◆ Set problem A ◆
Please edit the blog post from "I offer suggestions" to "they are blond.", putting "sorts through" in place of "weeds through".
◆ Set problem B ◆
Summarize the blog post in two sentences.

Wednesday, October 28, 2009
I never intended on it sounding like I was quitting, because, well, I'm not. Rather, it was because I like to know who is "listening". I do this whole blogging "gig" because I enjoy having a piece of "recorded history" not because I care if anyone else reads. That being said, when I see the site meter go up and I know that people are out there, I can't help but wonder who. Then, when I write and no one comments, I get to thinking maybe I am just a freak show. (Wait! Definitely don't comment on that!) Considering my blog "recorded history" might be stretching it a little, considering what I write about but, still, I don't want to forget these days of my life......
(key soap opera music)
I have written many times about my husband. Generally it is while I am singing his praises as a hard worker and the hands-down, best dad, I have ever had the privilege of knowing. Occasionally you get a glimpse of his bad timing.
He is a great guy. Sure, there are times that I would argue why he isn't "that great"....but don't we all have those times?
Last night, I started thinking about this blog and how there is one side of Steven that I haven't adequately portrayed.
His sense of humor.
You see, most people upon meeting my husband, comment on his quietness and how that is in direct conflict with my lack thereof.
(Seriously, what are they saying?)
But, what people find out is that my husband is the sneaky kind of quiet. You know, the kind of quiet that leaves people unassuming until WHAM, he issues that "one liner" that leaves everyone laughing and shaking their heads.
Together, we have had some good times.
However, many times our joking sometimes blurs the lines of material that other couples might deem as "off limits".
Case in point:
A couple of years ago my husband was working for a gentleman that had been married for several years. When joking once with my husband, he revealed that he and his wife had picked out "back ups".
Steven asked what he meant by a "back up" and he (laughingly) explained that they didn't want to have to spend unnecessary time looking for someone to fill their spouses shoes if something were to happen to them.
So, as you can imagine, since then Steven and I have worked tirelessly to find someone that we deem worthy of being our "back up".
I offer suggestions to him on girls that might work, and generally he weeds through them fairly quickly. In fact, I have to laugh that his criteria has now shifted to someone that is -and I quote - "a little trashy" and wears boots.....with it being an added bonus if they are blond.
I am not blond.
The trashy-ness is up in the air and I have only been known to wear boots...sometimes.
I don't know about you but I think his "type" might have changed over the last 17 years.
I, on the other hand, am not even sure what my requirements are....but being able to cook for me would be a definite bonus.
About six months ago Steven thought that he had spotted a potential back up, pumping her gas at the gas station. He tried to describe her to me and I would try and see if I thought I knew her. I didn't.
Finally, one day we pulled up to the grocery store and he spotted her vehicle. He told me to look for her inside.

◆ Dataset section ◆

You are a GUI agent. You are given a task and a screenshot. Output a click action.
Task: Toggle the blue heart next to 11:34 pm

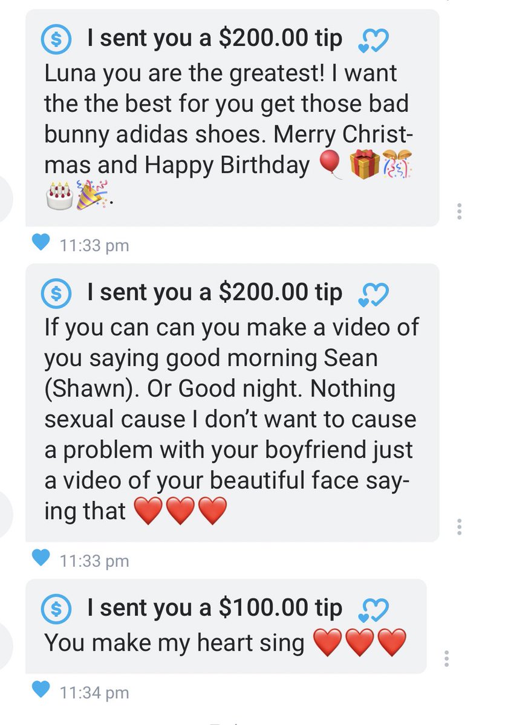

◆ Written answer A ◆
I offer suggestions to him on girls that might work, and generally he sorts through them fairly quickly. In fact, I have to laugh that his criteria has now shifted to someone that is -and I quote - "a little trashy" and wears boots.....with it being an added bonus if they are blond.

◆ Written answer B ◆
The writer describes a husband, Steven, whose quiet manner gives way to sudden one-liners that leave people laughing, and notes that the couple's joking sometimes crosses lines other couples might consider off limits. After a married man told Steven that he and his wife had picked out "back ups," the couple began searching for someone worthy of being their own back-up, and Steven's criteria have shifted to someone "a little trashy" who wears boots.